Call a trailer manufacturer see what they have to say.

what if u moved the boat up the trailer and used a swing tongue ?


----------



## firecat1981 (Nov 27, 2007)

Called several, they all seemed baffled by the concept. They kept trying to sell me a swing tongue, but it won't work. I have one now and need more room.


----------



## topnative2 (Feb 22, 2009)

By bigger and put some flat stock to fill the gap where it attaches...self tapping screws and grind the head......it will look clean when it is together and coyote ugly sitting in the garage....


----------



## topnative2 (Feb 22, 2009)

u could use alum. flat stock...be easier drillling/screwing


----------



## firecat1981 (Nov 27, 2007)

I can see using flat stock, but I'd probably go with steel still. Best not to mix metals and such right.


----------



## topnative2 (Feb 22, 2009)

good rule.


----------



## lemaymiami (Feb 9, 2007)

Contact a trailer outfit near you that doesn't just repair them and sell parts but also builds them to custom order... They'll know exactly what you need...

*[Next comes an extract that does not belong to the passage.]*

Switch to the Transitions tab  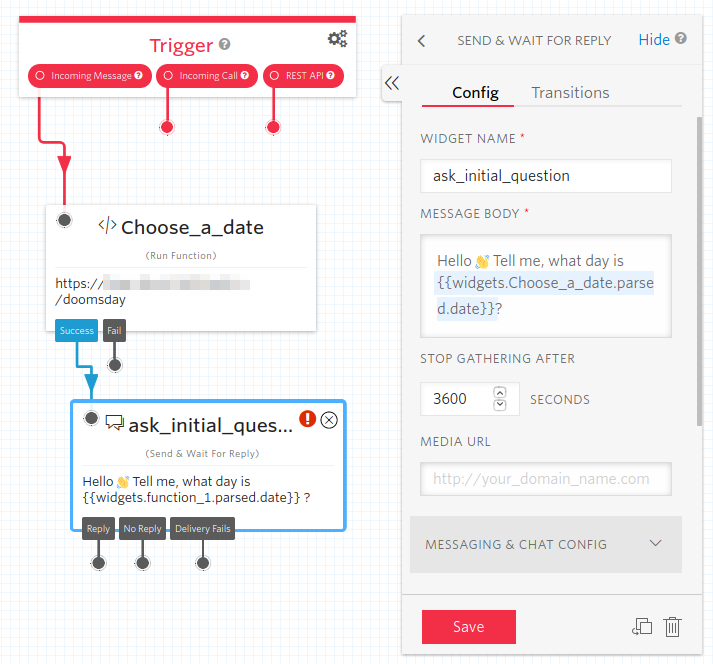(x=570, y=93)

An alternative is to replace the tongue on your trailer - then cut it to fold - behind the winch stand... If you go this route you'll need an extra jack stand behind where the new joint is... Most install a folding joint in front of the winch stand (and your trailer jack) but as you've noted - it just doesn't shorten your trailer enough - so you end up having either install a second joint (as I've described) with or without replacing your existing tongue... By the way, if you go this route you'll actually be able to shorten your trailer with a folding tongue - so short that the farthest forward object on your trailer is actually the bow of your boat... so you'll definitely need that second jack stand...

By the way there's two ways install a removable tongue - the first way is with an exterior sleeve that you'll slip the removable tongue into... the second is with an internal male addition that you'll slip the removable tongue over (then of course through bolt each end of each assembly...)

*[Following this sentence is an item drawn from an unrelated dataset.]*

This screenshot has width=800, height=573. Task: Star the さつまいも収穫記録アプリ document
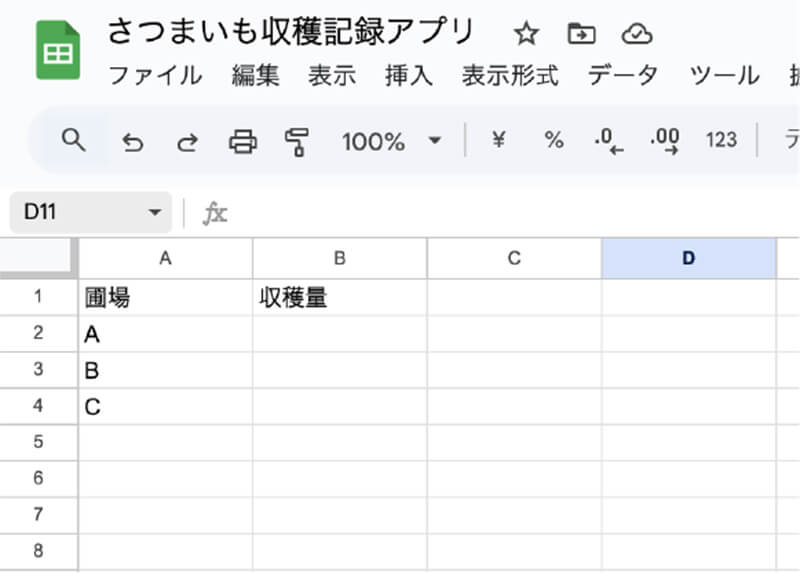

Hope this helps, aren't boats fun?


----------



## Smackdaddy53 (Dec 31, 2012)

https://www.easternmetal.com/pdfs/ems_catalog_complete_BOAT.pdf


----------



## Tautog166 (Jul 7, 2018)

I would imagine 1.5 x 2.5, .25” walls would be plenty strong. Through bolted, the doubled steel tubes should suffice.


----------



## Smackdaddy53 (Dec 31, 2012)

firecat1981 said:


> I can see using flat stock, but I'd probably go with steel still. Best not to mix metals and such right.

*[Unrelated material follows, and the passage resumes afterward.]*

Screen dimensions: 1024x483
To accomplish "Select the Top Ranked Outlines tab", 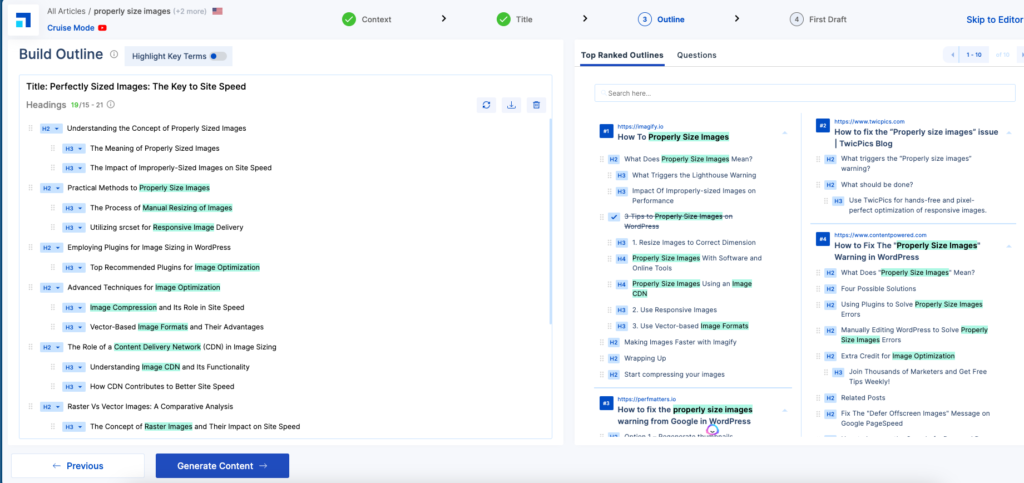I will [621, 55].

Sorry I should have read more before posting the aluminum link!


----------



## firecat1981 (Nov 27, 2007)

lemaymiami said:


> Contact a trailer outfit near you that doesn't just repair them and sell parts but also builds them to custom order... They'll know exactly what you need...
> 
> An alternative is to replace the tongue on your trailer - then cut it to fold - behind the winch stand... If you go this route you'll need an extra jack stand behind where the new joint is... Most install a folding joint in front of the winch stand (and your trailer jack) but as you've noted - it just doesn't shorten your trailer enough - so you end up having either install a second joint (as I've described) with or without replacing your existing tongue... By the way, if you go this route you'll actually be able to shorten your trailer with a folding tongue - so short that the farthest forward object on your trailer is actually the bow of your boat... so you'll definitely need that second jack stand...
> 
> ...


So the instructions for the swing kits/hinges state 2 things that won't let me mount it behind the winch stand. First, it actually says do not do that, lol. Second the tongue length can not exceed 3ft in front of the hinge. To be honest I have no interest in getting another hinge, as this one has been less then impressive and developed a lot of play after the first few months of use.

I've spoken to several boat trailer builders, as well as dealers that do repairs. The exterior sleeve will be a challenge because of the size. However the interior sleeve is very possible. A 2.5 x 1.5 x .25" thick tube should be more then strong enough for this. Most kits I've seen have the tongue sleeve maybe 6 to 8 inches deep. I'm going to go with at least 12 on each side, so 24" total. I just need to make sure the trailer is actually wide enough for the boat now.

Thanks guys.


----------



## lemaymiami (Feb 9, 2007)

Thanks for the info about the hinge maker saying not to exceed three feet of tongue length (that's a tacit admission by the manufacturer that their hinge isn't strong enough...). That little bit of info is never mentioned in the ads....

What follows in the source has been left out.